North Korea claims it has no confirmed cases of the virus, but experts doubt the claim due to the extensive precautions Pyongyang has taken, likely to prevent the spread of the disease through the country.

Park said he did not believe North Korea’s missile launches might be related to South Korea’s parliamentary elections, which also fell on Wednesday.

“[They know we’ve] become desensitized to North Korea’s frequent missile launches. North Korea would never think that a missile launch alone would have a significant impact on the South Korean parliamentary elections,” he said.

In the elections, former North Korean diplomat Thae Yong Ho, who defected while serving as Pyongyang’s deputy ambassador to the U.K. in 2016, appeared to have won his bid for an assembly seat representing the wealthy Gangnam district of Seoul.

Nam Kwang-Kyu of the Maebong Unification Institute told RFA that the launch of short-range missiles, which are unlikely to cross U.S. or U.N. red lines, were meant to draw attention away from the coronavirus crisis that is dominating the news cycle globally.

“So we can see it as an indirect message to the U.S. The intensity of the provocation is also low, so in that sense it can be interpreted as a message asking for the U.S. to pay attention.”

Mark Fitzpatrick of the London-based-International Institute for Strategic Studies told RFA that the firings likely carried a political message.

“One audience is the North Korean public, which might need reassurance that the authorities are following up on Kim Jong Un's year-end message about developing strategic weapons and also reassurance that the coronavirus is not impeding defense readiness,” he said.

“There is probably an intention to send the same message to the Republic of Korea and to the United States,” said Fitzpatrick.

But Bruce Klingner of the U.S.-based Heritage Foundation downplayed this notion, pointing out that COVID-19 delayed Pyongyang’s annual winter training cycle.

“While there is a tendency to interpret any North Korean military activity as a signal to outside or domestic audiences, it may simply be the military engaged in regular exercises,” Klingner told RFA.

“Short-range missiles are a poor signal since they are not as intimidating as longer-range nuclear capable weapons.
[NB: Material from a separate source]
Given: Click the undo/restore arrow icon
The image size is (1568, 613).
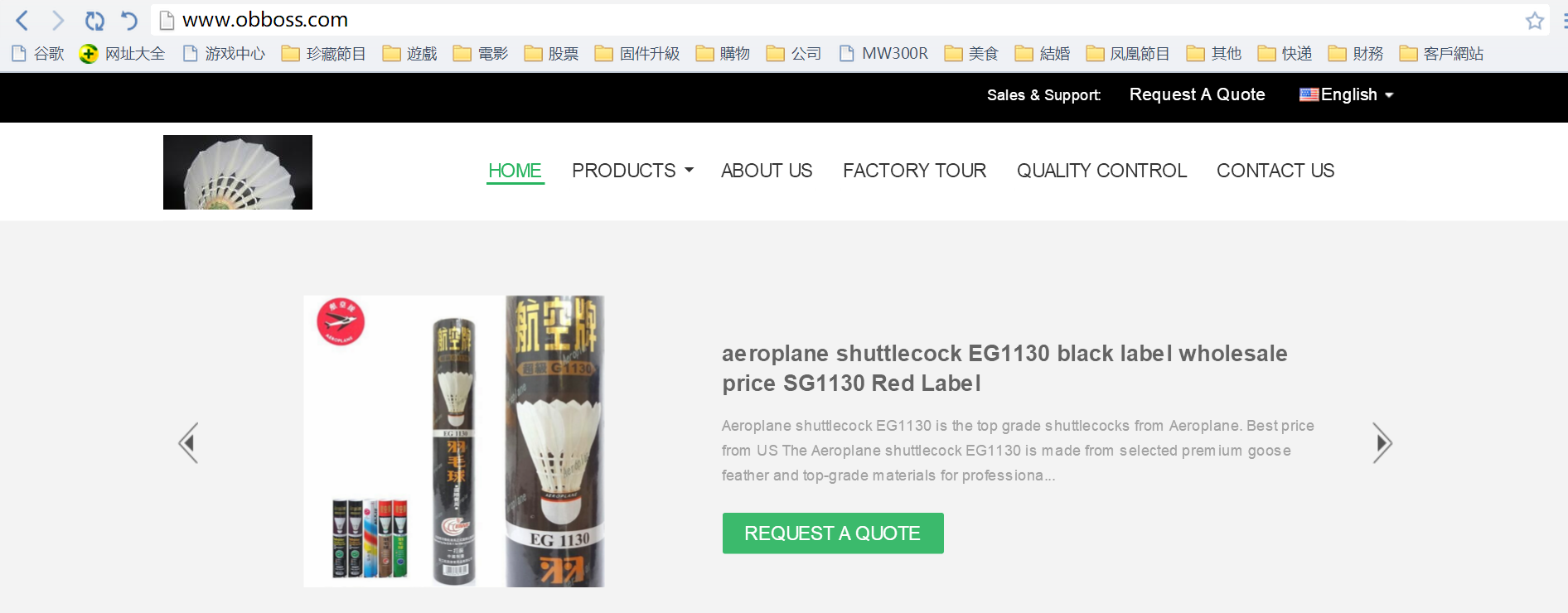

A signal of defiance on the eve of the South Korean election would be counter-productive for the regime since it would work against the Moon Jae-in administration's attempts at inter-Korean dialogue,” Klingner added.
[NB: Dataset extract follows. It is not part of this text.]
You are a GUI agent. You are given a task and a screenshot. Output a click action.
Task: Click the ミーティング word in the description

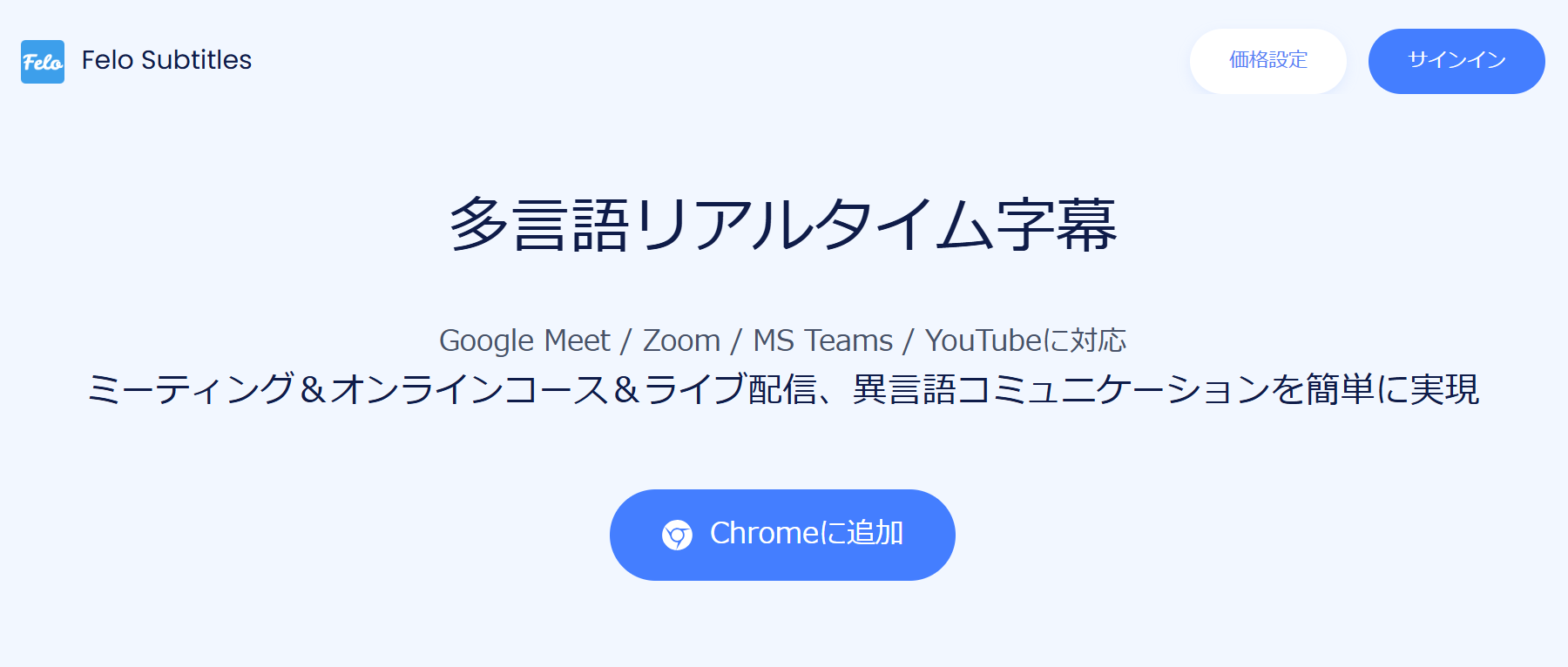(191, 389)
Evans Revere, the former principal deputy assistant secretary of state for East Asian and Pacific affairs Evans also told RFA that the launches might be part of normal training exercises, but they may undercut Pyongyang’s public stance that coronavirus is having little effect on the country.

“[The launches] are significant in that the ROK military has confirmed what many of us suspected, that the [Korean People’s Army] KPA's winter training activities have been affected by the coronavirus pandemic,” said Revere.

This report contains comments from sources translated from Korean by Leejin Jun.